Extrait du texte:
····················
Aujourd’hui, une sorte d’équilibre semble atteint sur une vaste gamme de produits. Sur les 400 produits disponibles tant à la SAQ qu’au LCBO, seulement 90 restent plus chers au Québec, la majorité sont au même prix et une centaine sont moins chers qu’en Ontario. Alors faut-il s’attendre à d’autres changements de prix ? Tout dépendra des demandes de hausses et de baisses de prix émanant des producteurs de vins, répond-elle.
Questions en rafale
Votre vin préféré ? « Je n’en n’ai pas. C’est une réponse politiquement correcte, ça… Bien, je vais répondre le Meursault. Mais j’aime les vins français, italiens et espagnols. J’achète des vins argentins, américains. Je ne suis pas fidèle, j’aime découvrir. »
····················
Données fournies:
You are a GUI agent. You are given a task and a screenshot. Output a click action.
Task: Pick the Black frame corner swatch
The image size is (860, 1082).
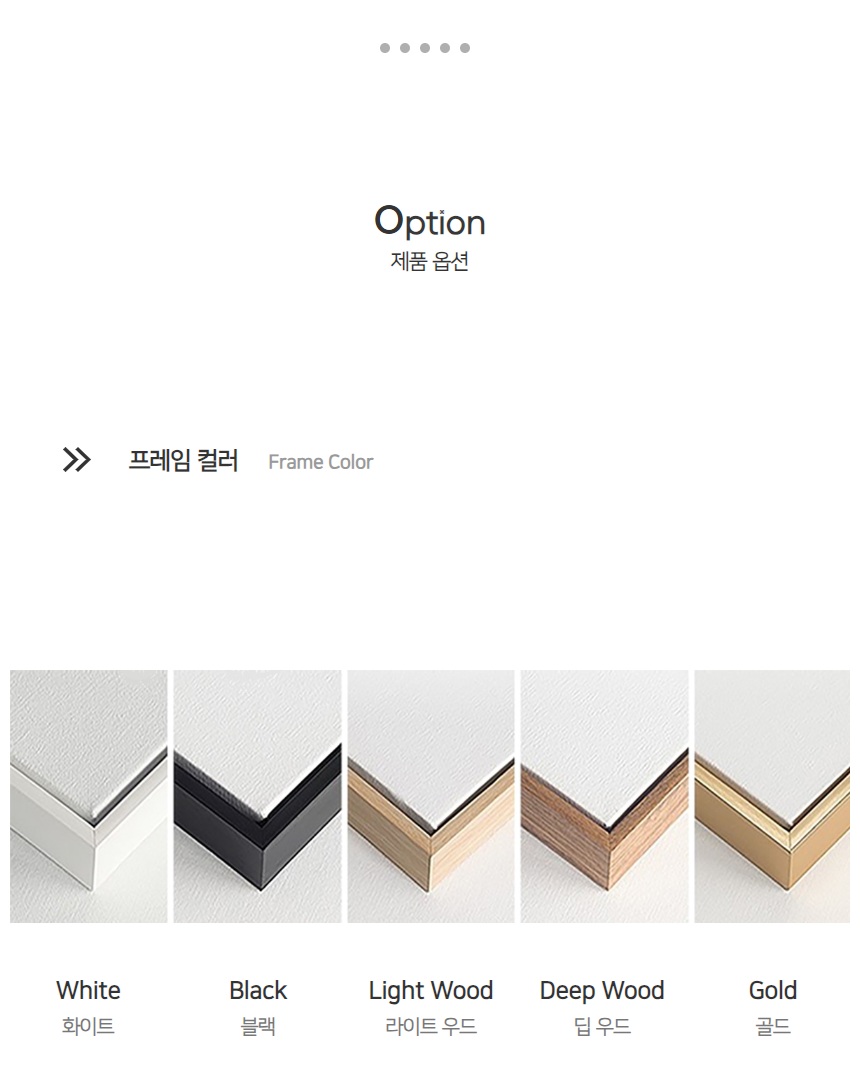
····················
Consignes:
**A.** Recopiez le passage de l'extrait sur le prix des vins, en commençant à "Aujourd’hui, une sorte" et en terminant à "de vins, répond-elle.".
**B.** Répondez aux questions suivantes à partir de l'extrait sur le prix des vins.
(i) Sur les 400 produits disponibles à la fois à la SAQ et au LCBO, combien restent plus chers au Québec ?
(ii) De quoi dépendront d'éventuels autres changements de prix ?
(iii) Quel vin est finalement cité en réponse à la question « Votre vin préféré ? » ?
**C.** Reformulez sous forme de liste le paragraphe de l'extrait sur le prix des vins qui commence par « Aujourd’hui, une sorte d’équilibre », en conservant ses faits principaux.

Réponses:
**A.**
Aujourd’hui, une sorte d’équilibre semble atteint sur une vaste gamme de produits. Sur les 400 produits disponibles tant à la SAQ qu’au LCBO, seulement 90 restent plus chers au Québec, la majorité sont au même prix et une centaine sont moins chers qu’en Ontario. Alors faut-il s’attendre à d’autres changements de prix ? Tout dépendra des demandes de hausses et de baisses de prix émanant des producteurs de vins, répond-elle.

**B.**
(i) 90 produits.
(ii) Des demandes de hausses et de baisses de prix émanant des producteurs de vins.
(iii) Le Meursault.

**C.**
- Un équilibre semble atteint sur une vaste gamme de produits.
- Sur les 400 produits disponibles à la SAQ et au LCBO, 90 restent plus chers au Québec.
- La majorité de ces produits sont au même prix.
- Une centaine sont moins chers qu'en Ontario.
- D'autres changements de prix dépendront des demandes de hausses et de baisses émanant des producteurs de vins.